> [EXERCISES TO COMPLETE]
**a)** Rewrite the part of the hummingbird excerpt between "Hummingbirds migrate, so" and "first sighting date.", inclusive, substituting "East Coast" for "Eastern United States".
**b)** Continue the text on attracting hummingbirds from where it stops.

> [EXCERPT]
◆ ◆ ◆ ◆

Grouping plants for impact

A single plant in a border will get occasional visits. A cluster of the same species, or a mixed bed with overlapping bloom times, keeps hummingbirds returning. Aim for at least three to five plants of a given species together rather than one scattered here and there. Stagger bloom times so something is flowering from late spring through early fall.

Container plantings work well if your yard lacks beds. A large pot of salvia or a hanging basket of fuchsia positioned near a feeder can be enough to hold a bird's attention for a whole afternoon.

Provide Water and Shelter

Nectar covers energy, but hummingbirds also need water for bathing and preening. They do not typically drink from standing water the way other birds do -- they prefer to fly through a fine mist or bathe in moving water that barely covers their feet.

A misting attachment on a garden hose, set to run for a short time each day, will bring hummingbirds in quickly. You can also buy a mister designed to sit above a shallow birdbath, producing a gentle spray a few inches above the water surface.

For shelter, hummingbirds nest in shrubs and trees with dense foliage. They are not cavity nesters and will not use nest boxes. Leaving some branches unpruned and keeping a few shrubby plants near feeding areas gives them a place to perch between visits.

If you want to build a more complete habitat, our guide on how to make a bird-friendly garden covers layering plants and shelter for multiple species at once.

Timing: When to Put Out Your Feeder

Hummingbirds migrate, so the timing of when to put out a feeder depends on where you live.

  • Eastern United States: Ruby-throated hummingbirds typically arrive between late April and mid-May. Put feeders out one to two weeks before your expected first sighting date.
  • Western United States: Multiple species are present, and some (like Anna's hummingbirds) are year-round residents in mild coastal areas. Rufous hummingbirds arrive early in spring migration.
  • Gulf Coast and Southwest: Some hummingbirds are present nearly year-round.

A good rule is to check what other birders in your area are reporting. Apps like eBird show recent hummingbird sightings and can tell you when the first birds of the season are showing up nearby.

Leave feeders up through at least two weeks after your last sighting in fall. Keeping a feeder out does not cause hummingbirds to delay migration -- they leave on an internal schedule tied to day length, not food availability. A late feeder helps migrants passing through that are not local residents.

For more strategies to increase activity across your whole yard, see how to attract more birds to your yard.

◆ ◆ ◆ ◆

Collection entries:
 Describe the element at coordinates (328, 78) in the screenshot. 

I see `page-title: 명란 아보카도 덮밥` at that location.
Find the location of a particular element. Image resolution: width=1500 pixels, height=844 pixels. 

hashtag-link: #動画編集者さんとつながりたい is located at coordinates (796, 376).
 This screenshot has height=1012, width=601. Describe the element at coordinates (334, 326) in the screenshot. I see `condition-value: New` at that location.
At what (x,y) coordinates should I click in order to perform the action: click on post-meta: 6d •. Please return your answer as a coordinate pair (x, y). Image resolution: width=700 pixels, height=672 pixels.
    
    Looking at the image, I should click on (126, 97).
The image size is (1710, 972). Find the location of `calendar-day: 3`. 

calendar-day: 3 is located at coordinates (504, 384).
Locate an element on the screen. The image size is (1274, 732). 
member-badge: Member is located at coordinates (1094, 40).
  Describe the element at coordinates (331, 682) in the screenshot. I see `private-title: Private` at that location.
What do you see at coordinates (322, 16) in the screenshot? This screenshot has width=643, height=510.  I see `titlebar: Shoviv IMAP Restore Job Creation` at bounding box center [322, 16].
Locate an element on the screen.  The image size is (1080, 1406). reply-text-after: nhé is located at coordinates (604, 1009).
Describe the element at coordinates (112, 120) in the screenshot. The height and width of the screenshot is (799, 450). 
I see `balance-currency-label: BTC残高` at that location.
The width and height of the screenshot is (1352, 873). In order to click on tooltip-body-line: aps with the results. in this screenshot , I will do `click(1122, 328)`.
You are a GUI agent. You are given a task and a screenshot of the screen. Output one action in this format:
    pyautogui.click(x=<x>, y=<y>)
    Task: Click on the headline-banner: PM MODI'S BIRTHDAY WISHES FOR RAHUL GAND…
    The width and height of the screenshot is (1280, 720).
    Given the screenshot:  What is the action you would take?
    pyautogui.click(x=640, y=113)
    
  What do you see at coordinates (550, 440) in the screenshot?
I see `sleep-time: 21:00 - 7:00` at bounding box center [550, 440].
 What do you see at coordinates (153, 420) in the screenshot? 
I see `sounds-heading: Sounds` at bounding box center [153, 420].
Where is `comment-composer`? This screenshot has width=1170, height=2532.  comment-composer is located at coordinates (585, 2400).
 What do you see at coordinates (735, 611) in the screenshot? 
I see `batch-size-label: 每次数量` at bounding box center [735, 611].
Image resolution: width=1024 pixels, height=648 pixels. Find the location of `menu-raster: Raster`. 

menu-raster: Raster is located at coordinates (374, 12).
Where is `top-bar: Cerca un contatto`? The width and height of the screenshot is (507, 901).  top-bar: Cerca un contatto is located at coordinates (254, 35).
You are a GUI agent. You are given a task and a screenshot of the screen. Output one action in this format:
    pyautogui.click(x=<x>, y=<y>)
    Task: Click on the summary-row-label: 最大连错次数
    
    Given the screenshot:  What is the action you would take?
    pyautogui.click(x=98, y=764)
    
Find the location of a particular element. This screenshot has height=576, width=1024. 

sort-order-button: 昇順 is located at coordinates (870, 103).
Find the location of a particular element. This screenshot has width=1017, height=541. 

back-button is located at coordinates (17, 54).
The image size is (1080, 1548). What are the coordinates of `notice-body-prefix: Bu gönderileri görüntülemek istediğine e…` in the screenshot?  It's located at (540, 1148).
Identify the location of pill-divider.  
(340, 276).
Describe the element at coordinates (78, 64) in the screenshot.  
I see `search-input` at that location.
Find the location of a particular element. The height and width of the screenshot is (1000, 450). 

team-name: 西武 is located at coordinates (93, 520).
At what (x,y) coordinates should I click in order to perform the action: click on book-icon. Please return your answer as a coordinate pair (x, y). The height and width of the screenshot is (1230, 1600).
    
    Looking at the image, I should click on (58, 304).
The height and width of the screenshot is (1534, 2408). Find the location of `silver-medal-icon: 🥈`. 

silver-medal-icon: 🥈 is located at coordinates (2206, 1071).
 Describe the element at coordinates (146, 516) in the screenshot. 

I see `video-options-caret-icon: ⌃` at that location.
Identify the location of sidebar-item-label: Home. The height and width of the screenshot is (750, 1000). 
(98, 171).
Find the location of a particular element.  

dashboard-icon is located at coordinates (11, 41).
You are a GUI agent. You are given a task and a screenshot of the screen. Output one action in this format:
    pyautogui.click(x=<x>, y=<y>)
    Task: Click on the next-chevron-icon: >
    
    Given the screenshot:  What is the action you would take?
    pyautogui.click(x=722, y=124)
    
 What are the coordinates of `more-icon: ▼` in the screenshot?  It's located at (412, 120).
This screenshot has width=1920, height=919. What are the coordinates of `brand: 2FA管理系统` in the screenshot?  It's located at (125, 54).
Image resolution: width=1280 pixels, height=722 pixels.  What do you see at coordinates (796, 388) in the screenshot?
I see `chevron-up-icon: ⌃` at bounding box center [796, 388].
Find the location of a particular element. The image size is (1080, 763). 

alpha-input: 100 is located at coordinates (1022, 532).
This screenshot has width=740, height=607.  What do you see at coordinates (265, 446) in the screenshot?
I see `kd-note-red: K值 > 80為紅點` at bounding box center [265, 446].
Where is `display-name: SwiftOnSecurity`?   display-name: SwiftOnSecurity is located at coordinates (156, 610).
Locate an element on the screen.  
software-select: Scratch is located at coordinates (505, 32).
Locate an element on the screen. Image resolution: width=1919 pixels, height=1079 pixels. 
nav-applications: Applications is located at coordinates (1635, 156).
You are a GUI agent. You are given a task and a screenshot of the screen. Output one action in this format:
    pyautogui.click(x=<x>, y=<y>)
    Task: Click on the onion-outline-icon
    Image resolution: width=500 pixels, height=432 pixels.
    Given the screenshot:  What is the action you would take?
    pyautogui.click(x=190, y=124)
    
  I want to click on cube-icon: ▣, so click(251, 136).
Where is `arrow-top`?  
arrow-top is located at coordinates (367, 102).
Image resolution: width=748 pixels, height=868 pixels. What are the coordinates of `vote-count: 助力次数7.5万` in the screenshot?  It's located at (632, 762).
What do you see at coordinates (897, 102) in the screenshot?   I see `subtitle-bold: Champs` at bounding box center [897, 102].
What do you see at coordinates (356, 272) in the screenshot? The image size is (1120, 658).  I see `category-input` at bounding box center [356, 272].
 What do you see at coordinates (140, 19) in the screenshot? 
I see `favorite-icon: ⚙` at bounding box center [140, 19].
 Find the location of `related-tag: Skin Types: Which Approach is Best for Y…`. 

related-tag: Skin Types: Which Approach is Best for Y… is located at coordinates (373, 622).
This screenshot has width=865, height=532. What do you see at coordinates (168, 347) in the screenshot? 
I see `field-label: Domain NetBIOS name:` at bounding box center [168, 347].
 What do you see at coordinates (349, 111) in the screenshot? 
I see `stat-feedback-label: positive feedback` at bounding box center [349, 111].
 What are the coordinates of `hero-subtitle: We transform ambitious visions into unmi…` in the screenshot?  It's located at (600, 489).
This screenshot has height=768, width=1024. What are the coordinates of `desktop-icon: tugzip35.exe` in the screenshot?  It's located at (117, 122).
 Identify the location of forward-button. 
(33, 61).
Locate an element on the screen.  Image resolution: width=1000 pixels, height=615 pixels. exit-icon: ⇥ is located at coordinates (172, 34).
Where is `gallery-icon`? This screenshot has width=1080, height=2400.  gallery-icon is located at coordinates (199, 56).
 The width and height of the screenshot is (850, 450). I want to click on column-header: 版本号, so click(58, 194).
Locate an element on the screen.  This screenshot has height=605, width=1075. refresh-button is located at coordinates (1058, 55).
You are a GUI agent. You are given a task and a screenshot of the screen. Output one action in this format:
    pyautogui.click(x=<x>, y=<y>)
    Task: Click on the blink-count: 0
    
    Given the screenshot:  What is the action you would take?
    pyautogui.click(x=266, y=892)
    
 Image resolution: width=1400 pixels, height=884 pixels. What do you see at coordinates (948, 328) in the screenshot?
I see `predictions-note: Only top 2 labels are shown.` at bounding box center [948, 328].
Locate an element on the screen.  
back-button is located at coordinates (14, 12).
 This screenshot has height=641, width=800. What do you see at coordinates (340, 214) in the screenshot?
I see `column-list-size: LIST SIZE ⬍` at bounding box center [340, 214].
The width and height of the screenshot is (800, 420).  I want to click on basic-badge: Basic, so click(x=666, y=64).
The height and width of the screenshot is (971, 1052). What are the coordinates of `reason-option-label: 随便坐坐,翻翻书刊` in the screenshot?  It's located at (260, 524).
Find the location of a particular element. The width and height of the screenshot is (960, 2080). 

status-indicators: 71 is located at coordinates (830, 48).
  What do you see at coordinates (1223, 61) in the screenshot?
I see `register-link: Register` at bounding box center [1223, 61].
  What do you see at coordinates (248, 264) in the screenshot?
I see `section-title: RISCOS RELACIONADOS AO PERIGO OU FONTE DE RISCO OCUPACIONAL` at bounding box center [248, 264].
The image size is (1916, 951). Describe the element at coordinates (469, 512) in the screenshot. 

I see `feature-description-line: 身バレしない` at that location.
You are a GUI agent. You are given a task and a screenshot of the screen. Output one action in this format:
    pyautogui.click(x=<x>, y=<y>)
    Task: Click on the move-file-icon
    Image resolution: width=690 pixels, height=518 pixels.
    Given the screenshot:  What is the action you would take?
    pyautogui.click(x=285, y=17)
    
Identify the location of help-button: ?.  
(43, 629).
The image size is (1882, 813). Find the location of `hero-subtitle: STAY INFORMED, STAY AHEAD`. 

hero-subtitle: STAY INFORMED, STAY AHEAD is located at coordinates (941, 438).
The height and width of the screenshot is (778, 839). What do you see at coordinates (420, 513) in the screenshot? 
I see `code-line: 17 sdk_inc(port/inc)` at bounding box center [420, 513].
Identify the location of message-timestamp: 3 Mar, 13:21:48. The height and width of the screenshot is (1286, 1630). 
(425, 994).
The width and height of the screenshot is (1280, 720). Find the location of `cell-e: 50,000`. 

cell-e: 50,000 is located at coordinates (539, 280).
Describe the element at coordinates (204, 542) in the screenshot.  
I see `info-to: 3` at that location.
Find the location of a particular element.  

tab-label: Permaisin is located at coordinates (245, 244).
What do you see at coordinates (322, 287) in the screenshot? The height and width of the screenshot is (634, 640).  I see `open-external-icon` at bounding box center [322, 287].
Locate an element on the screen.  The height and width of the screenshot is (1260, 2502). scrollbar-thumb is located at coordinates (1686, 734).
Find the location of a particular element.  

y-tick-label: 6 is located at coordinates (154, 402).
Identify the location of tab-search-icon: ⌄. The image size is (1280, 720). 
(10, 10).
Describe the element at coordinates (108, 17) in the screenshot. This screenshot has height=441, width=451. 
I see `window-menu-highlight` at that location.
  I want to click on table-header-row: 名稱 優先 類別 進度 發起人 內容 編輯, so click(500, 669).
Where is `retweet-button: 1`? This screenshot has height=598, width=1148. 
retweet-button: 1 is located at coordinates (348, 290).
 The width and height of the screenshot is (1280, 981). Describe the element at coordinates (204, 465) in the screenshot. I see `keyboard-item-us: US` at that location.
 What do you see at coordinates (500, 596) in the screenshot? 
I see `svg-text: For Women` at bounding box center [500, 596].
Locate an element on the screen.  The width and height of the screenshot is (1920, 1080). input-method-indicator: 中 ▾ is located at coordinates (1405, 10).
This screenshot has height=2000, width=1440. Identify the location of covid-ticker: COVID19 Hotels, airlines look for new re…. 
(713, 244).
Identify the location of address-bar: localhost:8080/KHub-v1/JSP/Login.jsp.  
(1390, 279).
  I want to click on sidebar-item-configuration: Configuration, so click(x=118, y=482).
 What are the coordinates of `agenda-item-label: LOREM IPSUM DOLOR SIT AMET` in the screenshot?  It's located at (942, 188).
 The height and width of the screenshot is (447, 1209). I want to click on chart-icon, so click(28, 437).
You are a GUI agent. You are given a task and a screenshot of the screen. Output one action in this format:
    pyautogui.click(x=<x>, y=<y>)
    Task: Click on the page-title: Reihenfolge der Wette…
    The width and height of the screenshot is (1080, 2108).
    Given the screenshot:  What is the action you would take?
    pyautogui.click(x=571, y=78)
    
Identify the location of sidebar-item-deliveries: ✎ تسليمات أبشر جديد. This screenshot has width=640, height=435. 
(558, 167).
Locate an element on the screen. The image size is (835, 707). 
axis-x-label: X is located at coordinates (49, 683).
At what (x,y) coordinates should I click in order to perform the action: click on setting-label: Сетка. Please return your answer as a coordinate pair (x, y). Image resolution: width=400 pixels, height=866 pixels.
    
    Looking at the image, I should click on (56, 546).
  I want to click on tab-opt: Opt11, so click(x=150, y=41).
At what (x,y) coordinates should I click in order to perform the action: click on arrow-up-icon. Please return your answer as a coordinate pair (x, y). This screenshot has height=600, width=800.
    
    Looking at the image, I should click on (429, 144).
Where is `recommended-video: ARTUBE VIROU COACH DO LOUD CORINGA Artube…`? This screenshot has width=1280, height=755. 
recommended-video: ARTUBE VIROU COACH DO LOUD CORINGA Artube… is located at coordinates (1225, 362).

◆ ◆ ◆ ◆

> [WRITTEN RESPONSES]
**a)**
Hummingbirds migrate, so the timing of when to put out a feeder depends on where you live.

  • East Coast: Ruby-throated hummingbirds typically arrive between late April and mid-May. Put feeders out one to two weeks before your expected first sighting date.

**b)**
Frequently Asked Questions

How long does it take for hummingbirds to find my feeder?

It varies. In an area with an established hummingbird population, a feeder can draw birds within a day or two. In a yard where they have never been fed, it may take several weeks. Red tubular flowers nearby speed up the process considerably, since birds scouting the area for flowers are more likely to notice the feeder.

Do I need to use red-dyed nectar?

No. Plain white sugar and water is all you need. The red color on the feeder itself is enough to attract the birds. There is no confirmed benefit to red dye, and some sources suggest it may cause harm, so there is no good reason to use it.

Why do bees and wasps keep taking over my feeder?

Insects are drawn to nectar too. A few steps help: choose a saucer-style feeder where the nectar sits below the ports (insects have trouble reaching it), avoid feeders with yellow accents, and keep the outside of the feeder clean so drips do not build up. Bee guards -- small plastic mesh covers over the ports -- reduce access without keeping hummingbirds out.

Can I have too many feeders?

More feeders generally means more birds, especially if you space them so a single territorial bird cannot defend all of them at once. There is no practical upper limit, though you will need to keep all of them clean and fresh. If feeders outnumber your ability to maintain them properly, scale back -- a moldy feeder does more harm than no feeder at all.

Should I take the feeder down at night?

Only if bears are a problem in your area. Hummingbirds themselves do not feed at night. If you are in bear country, bringing feeders in after dark (and putting them back out at first light) is a reasonable precaution during the months bears are active.